In his autobiography, Formula One and Beyond , Mosley attempts to set the record straight about this passion for safety, his first love of motorsports and many of the other controversies that had rocked his tenure as the head of the sport’s governing body.

Controversy and public scrutiny started for Mosley right from when he was just weeks old, when his parents Diana and Oswald Mosley were interned during the Second World War due to their political beliefs.

In the autobiography, Mosley recounts the fascinating twists and turns that his life took after he abandoned a blooming career at the Bar — he is a qualified barrister — to follow his heart into motor racing.

A late-entrant driver, who didn’t win many championships, Mosley nevertheless stayed in the limelight during his days in Formula Two and later as a team owner in Formula One.

His first experiences with race organisers and their pathetic attitudes to driver safety, stayed with Mosley through the rest of his career in Formula One and made him even more determined to change the game when he became the President of the FIA (Fédération Internationale de l’Automobile) — the Paris-based governing body for many auto racing events.

Driving safely

Mosley’s book, divided into 37 chapters, is a near chronological retelling of his life till date.

But, with the breadth of information about motor racing, its various formats and the organisations that are involved in the development and regulation of the sport, the book, in many sections, reads like a primer on the subject.

Motor racing and his tug-of-war-like relationship with F1 boss and British business tycoon Bernie Ecclestone dominate the book’s many chapters.

That said, it is fascinating to get an insider perspective on so many of the controversies, disputes and progress that Formula One has seen over the years.

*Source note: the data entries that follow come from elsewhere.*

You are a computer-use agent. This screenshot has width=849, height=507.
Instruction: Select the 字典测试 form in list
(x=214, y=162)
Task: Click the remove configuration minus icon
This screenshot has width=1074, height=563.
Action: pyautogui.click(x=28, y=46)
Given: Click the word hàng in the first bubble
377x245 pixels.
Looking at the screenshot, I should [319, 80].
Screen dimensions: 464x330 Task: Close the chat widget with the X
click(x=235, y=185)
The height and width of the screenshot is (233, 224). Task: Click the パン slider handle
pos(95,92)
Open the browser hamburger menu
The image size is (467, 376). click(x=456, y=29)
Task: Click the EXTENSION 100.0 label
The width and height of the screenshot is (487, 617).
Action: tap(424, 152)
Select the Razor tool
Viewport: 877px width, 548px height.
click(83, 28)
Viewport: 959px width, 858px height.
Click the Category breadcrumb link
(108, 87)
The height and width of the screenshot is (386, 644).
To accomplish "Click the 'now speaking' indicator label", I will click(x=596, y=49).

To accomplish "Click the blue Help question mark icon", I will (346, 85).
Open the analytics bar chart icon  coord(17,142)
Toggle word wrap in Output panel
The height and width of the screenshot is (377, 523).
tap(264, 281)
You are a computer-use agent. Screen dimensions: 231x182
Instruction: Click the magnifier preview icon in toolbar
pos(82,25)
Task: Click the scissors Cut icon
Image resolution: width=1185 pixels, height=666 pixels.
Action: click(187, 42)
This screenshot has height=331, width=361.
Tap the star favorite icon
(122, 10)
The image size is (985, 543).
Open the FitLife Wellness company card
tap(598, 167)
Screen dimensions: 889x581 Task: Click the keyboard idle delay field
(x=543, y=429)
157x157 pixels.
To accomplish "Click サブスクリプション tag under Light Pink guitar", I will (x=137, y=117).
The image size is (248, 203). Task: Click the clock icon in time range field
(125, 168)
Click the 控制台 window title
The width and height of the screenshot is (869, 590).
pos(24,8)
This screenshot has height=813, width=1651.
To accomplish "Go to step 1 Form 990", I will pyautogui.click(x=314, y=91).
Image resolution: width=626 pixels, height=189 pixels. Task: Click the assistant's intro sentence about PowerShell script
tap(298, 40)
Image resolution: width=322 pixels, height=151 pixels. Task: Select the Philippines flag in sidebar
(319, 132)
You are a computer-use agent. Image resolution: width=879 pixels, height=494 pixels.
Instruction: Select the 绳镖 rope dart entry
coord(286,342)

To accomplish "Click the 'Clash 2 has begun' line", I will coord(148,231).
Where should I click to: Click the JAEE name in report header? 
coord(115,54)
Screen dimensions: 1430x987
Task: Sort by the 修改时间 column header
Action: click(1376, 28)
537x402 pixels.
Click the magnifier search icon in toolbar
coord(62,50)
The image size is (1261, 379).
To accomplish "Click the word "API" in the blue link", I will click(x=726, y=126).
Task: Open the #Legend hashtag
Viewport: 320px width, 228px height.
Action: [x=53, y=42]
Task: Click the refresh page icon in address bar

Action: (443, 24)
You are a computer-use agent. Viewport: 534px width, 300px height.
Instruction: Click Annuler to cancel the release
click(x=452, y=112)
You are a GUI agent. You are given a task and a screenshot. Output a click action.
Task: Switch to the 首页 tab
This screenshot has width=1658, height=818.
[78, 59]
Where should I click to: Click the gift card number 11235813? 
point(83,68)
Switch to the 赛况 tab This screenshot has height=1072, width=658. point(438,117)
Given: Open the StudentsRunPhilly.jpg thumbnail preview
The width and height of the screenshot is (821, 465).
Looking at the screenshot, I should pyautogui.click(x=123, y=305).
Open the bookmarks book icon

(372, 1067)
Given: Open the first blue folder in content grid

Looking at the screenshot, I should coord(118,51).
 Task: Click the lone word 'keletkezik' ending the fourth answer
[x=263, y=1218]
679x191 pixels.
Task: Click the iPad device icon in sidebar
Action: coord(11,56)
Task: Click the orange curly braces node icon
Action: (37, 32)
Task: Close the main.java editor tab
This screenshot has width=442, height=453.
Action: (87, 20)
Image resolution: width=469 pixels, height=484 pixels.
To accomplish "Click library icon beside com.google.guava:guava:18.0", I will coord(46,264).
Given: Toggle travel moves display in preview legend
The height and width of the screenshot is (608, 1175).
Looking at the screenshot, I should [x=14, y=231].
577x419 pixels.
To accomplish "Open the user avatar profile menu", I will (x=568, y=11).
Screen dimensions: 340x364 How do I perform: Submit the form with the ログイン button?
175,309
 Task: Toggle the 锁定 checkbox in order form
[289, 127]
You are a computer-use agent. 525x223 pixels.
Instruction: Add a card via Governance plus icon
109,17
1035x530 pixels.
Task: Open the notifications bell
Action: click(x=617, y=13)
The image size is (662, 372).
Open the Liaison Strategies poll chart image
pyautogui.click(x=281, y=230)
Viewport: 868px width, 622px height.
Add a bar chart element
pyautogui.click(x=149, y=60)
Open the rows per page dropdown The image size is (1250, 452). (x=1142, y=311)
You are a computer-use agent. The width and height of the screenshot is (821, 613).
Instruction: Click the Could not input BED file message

Also, even for someone who closely follows F1, the book throws new light on how the sport works and about how Ecclestone has a bit of a human side and is not just a shrewd businessman milking its phenomenal global success.

Into his mid-70s, age hasn’t diminished Mosley’s sharp tongue, and in the book he is often critical, offering a blunt assessment about a number of current day officials, politicians and celebrities.

Very much like the way he extended the need for higher safety in F1 cars into road cars too, he talks about the time when he used the opportunity to attack ‘tabloidism’ and seek wider regulation to protect people’s privacy when Rupert Murdoch’s now-defunct tabloid paper, News of the World , attempted a salacious story about one of his private sexual encounters.

Interesting journey

Mosley’s autobiography is not a light read. In places the narrative can even seem a bit tiring, but it is never boring. Though he is not a celebrity or administrator who is recognised outside of motor racing, anybody who has the faintest interest in the machinations of the sport will find the book interesting.

Mosley’s inspired activism and his contributions to the setting up of numerous NCAPs find sizeable mention in his autobiography.

One of the points that he raises in the chapter titled “Crashing the car industry” is moot and worth noting even for the car makers in India. For instance, Mosley says “The conventional wisdom that ‘safety doesn’t sell’ has long been discredited”.

The statistics speak for themselves. Across the European Union since 2000, road fatalities have dropped by just under 50 per cent, resulting in a reduction of over 100,000 deaths that would have occurred had things continued without the implementation of the 1998 EU crash-test standards and the setting up of Euro-NCAP.

Mosley also says “You never meet the people who are alive and uninjured as a direct result of all that effort, but you know they are out there and that is deeply satisfying.”